A minha sogra dizia-me: — Sofia, tu precisas é de cuidar da Matilde e do Miguel! Já chega de viveres para uma causa impossível!
Mas eu não conseguia parar. A minha irmã Inês apoiava-me: — Se é isto que te faz levantar da cama todos os dias, então continua! O Tomás merece.
As caixas começaram a empilhar-se na garagem e depois na sala. Os vizinhos começaram a reclamar do movimento constante de carros e pessoas à porta do prédio. Uma vizinha bateu-me à porta furiosa:
— Isto aqui não é uma biblioteca municipal! Já não se pode estacionar nem dormir descansado!
Senti-me humilhada e chorei durante horas. Miguel tentou acalmar-me:
— Sofia, não podes salvar o mundo inteiro…
— Não quero salvar o mundo inteiro! Só quero cumprir a promessa ao nosso filho! — gritei-lhe pela primeira vez desde que tudo começou.
Houve dias em que pensei em desistir. O cansaço era tanto que adormecia sentada no sofá rodeada de caixas de livros. Mas depois recebia mensagens de mães agradecidas porque os filhos tinham recebido um livro novo no hospital e sentia-me capaz de continuar.
A imprensa local soube da história e vieram entrevistar-me. O jornalista perguntou:
— Acha mesmo possível chegar aos 15.000 livros?
— Não sei — respondi — mas tenho de tentar.
A reportagem passou na RTP1 e de repente começaram a chegar livros de todo o país: Porto, Faro, Açores… Até escolas organizaram campanhas solidárias em nome do Tomás.

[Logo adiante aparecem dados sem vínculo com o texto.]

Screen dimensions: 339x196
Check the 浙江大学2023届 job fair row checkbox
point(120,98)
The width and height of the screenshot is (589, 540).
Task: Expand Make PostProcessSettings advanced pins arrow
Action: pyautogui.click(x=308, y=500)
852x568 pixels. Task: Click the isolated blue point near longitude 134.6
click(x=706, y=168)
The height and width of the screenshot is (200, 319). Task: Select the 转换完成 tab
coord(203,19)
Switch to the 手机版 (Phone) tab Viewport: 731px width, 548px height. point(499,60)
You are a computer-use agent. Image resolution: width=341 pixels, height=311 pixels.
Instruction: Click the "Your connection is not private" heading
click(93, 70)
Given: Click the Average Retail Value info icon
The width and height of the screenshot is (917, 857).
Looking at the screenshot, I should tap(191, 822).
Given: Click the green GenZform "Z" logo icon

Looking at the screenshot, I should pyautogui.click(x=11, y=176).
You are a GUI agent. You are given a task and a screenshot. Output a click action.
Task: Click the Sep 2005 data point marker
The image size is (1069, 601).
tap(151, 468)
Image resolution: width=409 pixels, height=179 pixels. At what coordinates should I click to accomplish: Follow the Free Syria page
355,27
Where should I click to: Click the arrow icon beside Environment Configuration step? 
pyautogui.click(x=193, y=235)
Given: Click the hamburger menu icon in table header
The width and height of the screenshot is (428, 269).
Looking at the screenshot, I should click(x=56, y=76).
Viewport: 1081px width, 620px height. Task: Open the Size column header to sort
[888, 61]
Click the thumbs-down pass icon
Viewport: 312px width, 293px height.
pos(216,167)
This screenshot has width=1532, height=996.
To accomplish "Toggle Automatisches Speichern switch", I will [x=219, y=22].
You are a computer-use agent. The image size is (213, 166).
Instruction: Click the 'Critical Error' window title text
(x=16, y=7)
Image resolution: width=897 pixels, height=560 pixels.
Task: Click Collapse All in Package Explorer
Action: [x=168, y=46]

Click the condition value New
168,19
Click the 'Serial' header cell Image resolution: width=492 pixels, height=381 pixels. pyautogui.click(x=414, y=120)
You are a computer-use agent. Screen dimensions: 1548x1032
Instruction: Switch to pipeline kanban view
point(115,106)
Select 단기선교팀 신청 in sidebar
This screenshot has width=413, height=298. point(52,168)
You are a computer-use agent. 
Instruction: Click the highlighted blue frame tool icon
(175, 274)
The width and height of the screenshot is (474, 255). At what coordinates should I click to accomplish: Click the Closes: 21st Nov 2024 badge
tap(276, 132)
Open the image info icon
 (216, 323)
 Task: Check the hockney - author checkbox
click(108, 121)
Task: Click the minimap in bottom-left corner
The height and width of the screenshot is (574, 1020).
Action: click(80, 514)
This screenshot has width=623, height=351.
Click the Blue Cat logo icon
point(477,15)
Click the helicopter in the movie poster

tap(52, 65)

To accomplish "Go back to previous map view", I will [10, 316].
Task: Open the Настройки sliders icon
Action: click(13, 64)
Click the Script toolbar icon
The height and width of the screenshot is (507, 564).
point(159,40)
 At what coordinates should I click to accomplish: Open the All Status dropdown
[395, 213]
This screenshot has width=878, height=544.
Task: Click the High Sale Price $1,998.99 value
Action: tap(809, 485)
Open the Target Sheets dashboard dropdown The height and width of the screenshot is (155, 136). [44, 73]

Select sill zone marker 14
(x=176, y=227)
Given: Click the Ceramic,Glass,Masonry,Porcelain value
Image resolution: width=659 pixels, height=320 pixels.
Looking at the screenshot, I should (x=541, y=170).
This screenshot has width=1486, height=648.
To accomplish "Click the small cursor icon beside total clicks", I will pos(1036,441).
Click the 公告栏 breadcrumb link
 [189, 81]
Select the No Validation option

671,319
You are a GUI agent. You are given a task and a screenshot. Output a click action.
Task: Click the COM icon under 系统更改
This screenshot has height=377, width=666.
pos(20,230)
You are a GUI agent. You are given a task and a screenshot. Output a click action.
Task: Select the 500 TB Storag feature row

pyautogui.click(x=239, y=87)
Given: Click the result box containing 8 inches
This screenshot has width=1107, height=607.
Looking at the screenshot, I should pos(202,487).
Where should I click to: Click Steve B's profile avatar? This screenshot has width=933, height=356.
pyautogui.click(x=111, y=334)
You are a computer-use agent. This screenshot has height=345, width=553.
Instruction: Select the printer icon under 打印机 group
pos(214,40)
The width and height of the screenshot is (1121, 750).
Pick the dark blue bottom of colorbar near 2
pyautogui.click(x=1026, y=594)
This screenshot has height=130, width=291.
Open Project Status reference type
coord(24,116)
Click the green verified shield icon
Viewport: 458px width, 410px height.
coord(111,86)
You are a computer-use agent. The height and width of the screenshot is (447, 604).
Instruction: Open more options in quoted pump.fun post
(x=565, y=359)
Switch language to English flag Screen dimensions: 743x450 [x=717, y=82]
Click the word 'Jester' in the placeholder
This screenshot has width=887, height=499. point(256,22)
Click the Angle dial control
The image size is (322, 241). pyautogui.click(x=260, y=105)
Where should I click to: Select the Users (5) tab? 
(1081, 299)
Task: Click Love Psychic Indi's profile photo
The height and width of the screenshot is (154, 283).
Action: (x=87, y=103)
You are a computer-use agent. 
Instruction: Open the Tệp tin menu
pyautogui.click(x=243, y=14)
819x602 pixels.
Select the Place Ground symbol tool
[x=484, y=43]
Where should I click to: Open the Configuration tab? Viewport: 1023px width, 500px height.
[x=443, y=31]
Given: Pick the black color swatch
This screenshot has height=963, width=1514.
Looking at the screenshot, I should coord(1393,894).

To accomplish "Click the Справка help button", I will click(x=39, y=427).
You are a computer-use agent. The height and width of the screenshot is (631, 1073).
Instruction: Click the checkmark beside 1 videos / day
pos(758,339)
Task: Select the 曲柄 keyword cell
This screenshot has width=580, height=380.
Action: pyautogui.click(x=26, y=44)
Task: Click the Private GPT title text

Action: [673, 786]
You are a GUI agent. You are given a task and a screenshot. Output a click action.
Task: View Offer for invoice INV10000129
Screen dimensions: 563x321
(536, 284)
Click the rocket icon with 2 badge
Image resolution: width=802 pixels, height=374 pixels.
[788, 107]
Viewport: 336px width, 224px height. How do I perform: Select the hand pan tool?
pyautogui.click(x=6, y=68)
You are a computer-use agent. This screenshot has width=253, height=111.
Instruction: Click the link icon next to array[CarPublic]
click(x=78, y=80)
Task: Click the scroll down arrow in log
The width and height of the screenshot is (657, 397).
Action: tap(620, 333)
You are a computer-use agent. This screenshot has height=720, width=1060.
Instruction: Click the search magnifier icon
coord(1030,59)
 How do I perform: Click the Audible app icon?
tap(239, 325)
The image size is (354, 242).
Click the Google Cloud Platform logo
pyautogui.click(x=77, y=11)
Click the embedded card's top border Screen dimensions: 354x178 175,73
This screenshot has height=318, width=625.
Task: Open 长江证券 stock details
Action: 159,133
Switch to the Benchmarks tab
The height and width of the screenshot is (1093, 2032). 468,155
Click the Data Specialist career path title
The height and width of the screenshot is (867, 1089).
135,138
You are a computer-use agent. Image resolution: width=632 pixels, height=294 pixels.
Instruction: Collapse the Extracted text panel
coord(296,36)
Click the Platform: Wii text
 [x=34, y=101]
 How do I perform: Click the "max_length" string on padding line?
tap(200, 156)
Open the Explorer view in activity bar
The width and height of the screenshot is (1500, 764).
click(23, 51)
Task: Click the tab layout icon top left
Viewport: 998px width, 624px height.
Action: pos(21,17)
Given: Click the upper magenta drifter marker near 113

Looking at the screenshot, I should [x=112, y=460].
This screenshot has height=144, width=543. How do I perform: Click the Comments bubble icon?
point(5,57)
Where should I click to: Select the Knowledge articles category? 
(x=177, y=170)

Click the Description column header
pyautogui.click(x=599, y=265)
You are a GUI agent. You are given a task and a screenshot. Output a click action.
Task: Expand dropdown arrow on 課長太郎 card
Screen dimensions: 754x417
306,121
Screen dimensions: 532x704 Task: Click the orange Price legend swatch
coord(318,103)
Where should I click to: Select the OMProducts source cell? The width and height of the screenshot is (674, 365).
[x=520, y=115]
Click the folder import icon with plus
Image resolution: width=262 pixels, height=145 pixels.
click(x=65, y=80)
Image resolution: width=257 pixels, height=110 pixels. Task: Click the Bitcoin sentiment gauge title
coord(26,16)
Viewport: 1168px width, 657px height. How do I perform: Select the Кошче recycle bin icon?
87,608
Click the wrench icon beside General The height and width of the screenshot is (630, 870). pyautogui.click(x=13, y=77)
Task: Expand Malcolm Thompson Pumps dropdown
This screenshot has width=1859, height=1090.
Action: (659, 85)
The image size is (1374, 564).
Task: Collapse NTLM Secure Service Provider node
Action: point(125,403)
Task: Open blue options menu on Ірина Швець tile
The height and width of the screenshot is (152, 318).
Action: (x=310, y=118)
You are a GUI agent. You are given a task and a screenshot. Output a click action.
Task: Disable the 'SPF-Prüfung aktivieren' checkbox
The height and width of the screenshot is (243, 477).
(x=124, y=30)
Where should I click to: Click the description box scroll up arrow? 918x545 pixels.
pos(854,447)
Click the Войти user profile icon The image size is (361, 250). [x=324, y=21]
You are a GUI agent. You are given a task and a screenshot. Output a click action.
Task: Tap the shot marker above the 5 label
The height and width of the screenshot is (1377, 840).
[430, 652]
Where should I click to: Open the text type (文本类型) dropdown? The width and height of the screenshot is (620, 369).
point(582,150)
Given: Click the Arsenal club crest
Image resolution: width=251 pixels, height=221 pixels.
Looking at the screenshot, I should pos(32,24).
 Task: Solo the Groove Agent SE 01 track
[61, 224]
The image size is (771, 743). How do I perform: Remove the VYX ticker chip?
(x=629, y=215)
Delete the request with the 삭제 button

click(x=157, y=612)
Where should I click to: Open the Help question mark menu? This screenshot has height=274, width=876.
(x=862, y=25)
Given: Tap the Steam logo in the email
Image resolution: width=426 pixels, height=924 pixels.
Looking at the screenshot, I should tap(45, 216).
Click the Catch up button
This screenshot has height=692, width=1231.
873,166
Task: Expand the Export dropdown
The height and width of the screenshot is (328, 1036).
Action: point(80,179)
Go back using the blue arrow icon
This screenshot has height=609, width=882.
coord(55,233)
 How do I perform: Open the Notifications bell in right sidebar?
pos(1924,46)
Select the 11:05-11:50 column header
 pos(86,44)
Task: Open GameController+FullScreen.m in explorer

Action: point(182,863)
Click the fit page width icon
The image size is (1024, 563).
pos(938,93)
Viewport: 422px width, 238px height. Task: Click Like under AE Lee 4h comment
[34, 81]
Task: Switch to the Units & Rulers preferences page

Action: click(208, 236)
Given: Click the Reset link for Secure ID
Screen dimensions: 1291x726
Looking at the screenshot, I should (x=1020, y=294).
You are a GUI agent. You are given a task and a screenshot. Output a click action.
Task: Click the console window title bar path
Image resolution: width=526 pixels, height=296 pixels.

Mas nem tudo era fácil. Miguel começou a afastar-se cada vez mais. Uma noite chegou tarde a casa e disse:
— Sofia… Eu sinto que já te perdi para esta causa. Não consigo competir com um fantasma.
Fiquei em silêncio. Sabia que ele tinha razão mas não conseguia parar. Era como se parar fosse trair o Tomás.
Matilde começou a ter pesadelos e a fazer xixi na cama outra vez. Levei-a ao psicólogo que me disse:
— A sua filha precisa da mãe presente no agora, não só na memória do irmão.
Senti-me dividida entre dois mundos: o passado com o Tomás e o presente com a Matilde e o Miguel.
No Natal desse ano organizámos uma entrega especial no hospital. Vesti-me de Mãe Natal e levei centenas de livros embrulhados em papel colorido. As crianças abriram os embrulhos com olhos brilhantes; algumas estavam carecas como o Tomás tinha ficado. Senti uma dor aguda mas também uma alegria imensa ao ver aqueles sorrisos.
No final desse dia sentei-me sozinha no carro e chorei como nunca antes tinha chorado. Senti finalmente que estava a cumprir a promessa mas também percebi quanto tinha perdido pelo caminho.
Quando finalmente atingi os 15.000 livros — quase dois anos depois — organizei uma pequena cerimónia no hospital com todas as pessoas que me tinham ajudado. Olhei à volta e vi rostos emocionados: mães, pais, voluntários… Miguel estava lá também, mas distante.
Peguei no microfone e disse:
— O Tomás acreditava que um livro podia mudar um dia mau numa aventura boa. Hoje sei que ele tinha razão.
Depois da cerimónia abracei Miguel e Matilde. Pedi-lhes desculpa por tudo o que tinham sofrido por minha causa.
Hoje continuo a recolher livros, mas aprendi a estar mais presente para quem ainda está comigo. Às vezes pergunto-me se fiz bem ou mal em dedicar-me tanto à promessa do Tomás…
Será possível honrar quem partiu sem perder quem ficou? E vocês… já sentiram este dilema entre passado e presente?